Three Ways to Work with the Mind

Three Ways to Work with the Mind

Without steadiness of mind, it’s difficult to be productive, peaceful, or helpful to other people. To aid in cultivating a more steady mind, Dr. Rick Hanson offers three fundamental ways in which you can work with it.

This is a clip from Dr. Hanson’s Neurodharma online program, which begins on May 29, 2021. Click here to learn more or register.


Transcript:

If the mind is scattered, it’s dispersed, it’s clouded, if it’s lost in distractions, lost in ruminations or fantasies of various kinds, it’s really difficult to practice in any effective way, or even function very well or be able to be of much help to other people.

On the other hand, steadying the mind—being able to plop attention on something useful and keep it there, or recognize that what we’re attending to is not so useful and move it elsewhere—moment by moment, is not so easy.

In this context, it’s useful for me to think about three fundamental forms of practice. You may observe all three of these forms.

The first fundamental way to engage the mind usefully is simply to be with what’s there. Experience the experience. Feel the feelings. Be present with what’s there (hopefully skillfully).

=== GIVEN INFORMATION ===
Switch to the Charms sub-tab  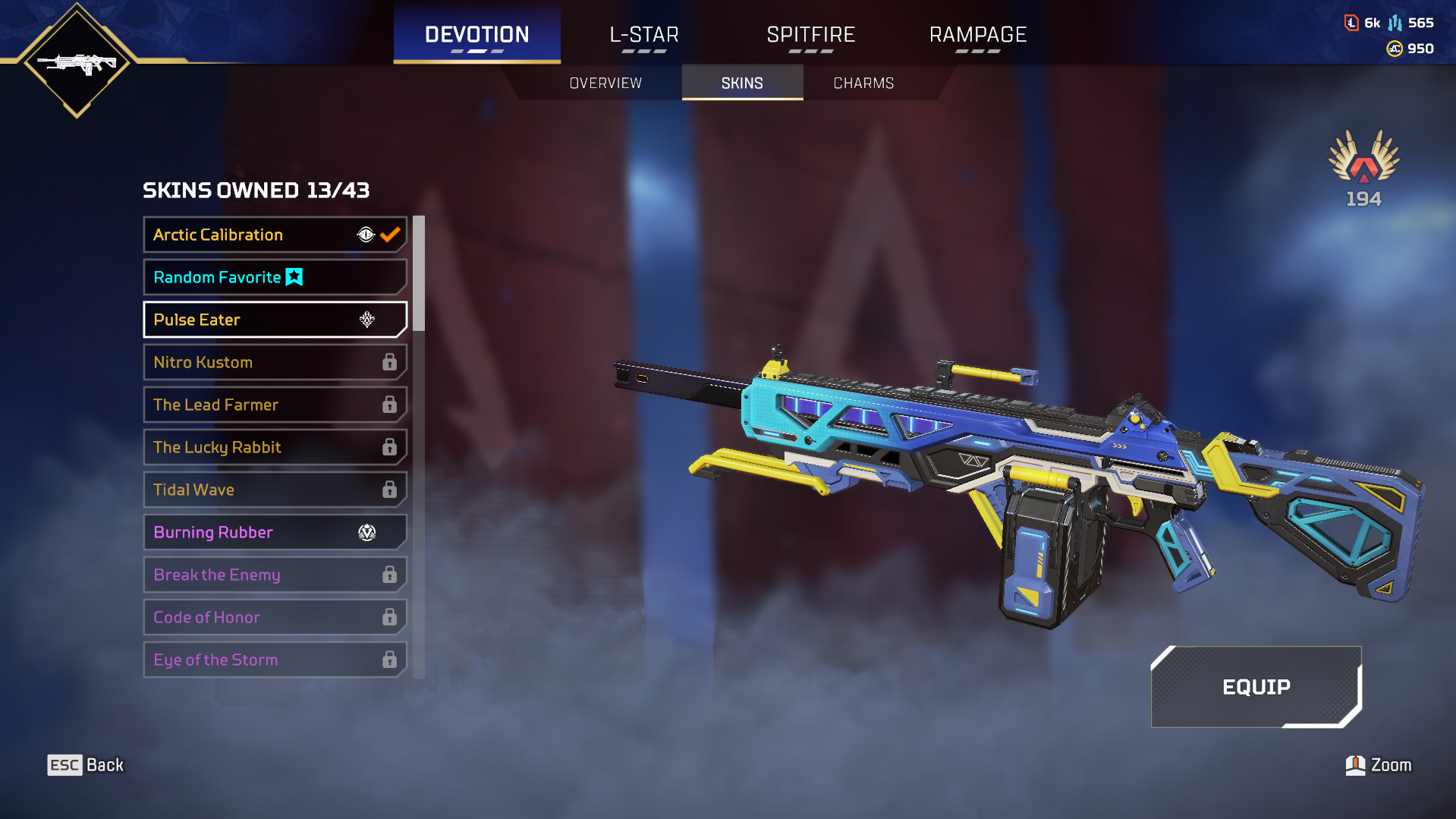(x=863, y=83)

=== BRIEF A ===
Write out the passage of the article on working with the mind that opens with the words containing "This is a clip" and closes with "of these forms.".
=== BRIEF B ===
According to the article on working with the mind, on what date does Dr. Hanson's Neurodharma online program begin?
=== BRIEF C ===
Proceed with the article on working with the mind, picking up after its last sentence.
The data has no connection to the article on working with the mind.

=== TASK RESPONSE A ===
This is a clip from Dr. Hanson’s Neurodharma online program, which begins on May 29, 2021. Click here to learn more or register.


Transcript:

If the mind is scattered, it’s dispersed, it’s clouded, if it’s lost in distractions, lost in ruminations or fantasies of various kinds, it’s really difficult to practice in any effective way, or even function very well or be able to be of much help to other people.

On the other hand, steadying the mind—being able to plop attention on something useful and keep it there, or recognize that what we’re attending to is not so useful and move it elsewhere—moment by moment, is not so easy.

In this context, it’s useful for me to think about three fundamental forms of practice. You may observe all three of these forms.

=== TASK RESPONSE B ===
May 29, 2021

=== TASK RESPONSE C ===
Holding it in a field of awareness with compassion for yourself, interest, and curiosity. Perhaps disentangling the threads of the tapestry of experience. (Disentangling was a metaphor frequently used by the Buddha.) It’s useful often to sense down into, feel into what is deeper or fundamental, such as the hurt beneath the anger or the younger layers and the parfait of the psyche.

In the process of that being with, the content of consciousness may change, but we’re not trying to change it directly. We’re not exercising wise effort to nudge it or influence it deliberately. That, in my view, is the most profound form of practice. So I think the bulk of the mind moments that are useful here are under the heading of simply being with what’s there again and again and again, continuously receptive to what’s there.

And, it’s not the whole of the practice. Even though being with what’s there is most fundamental—because often it’s all we can do to ride out the storm without pouring gasoline on the fire, is simply be with what’s there.

Also, as practice matures, increasingly the other modes of practice I’ll speak of in a moment tend to fall away, there’s a kind of ongoing abiding, openly, continuously letting go.

But meanwhile, as the Buddha taught, there’s a place for working with the mind, not just being with the mind.

In the form first, under the heading of Wise Effort, of preventing or reducing or even ending those factors in the mind that lead to suffering and harm for ourselves and others. To use a bit of a problematic term, “negative material,” let’s say. So we deliberately, let’s say, release tension from the body or we deliberately recognize that what we’re thinking or believing is not helping us or others. And we let it go. If we are releasing deliberately, that’s under the general heading of that aspect of Wise Effort.

The third aspect is the cultivation, the development, the increasing of that which is beneficial to ourselves and others.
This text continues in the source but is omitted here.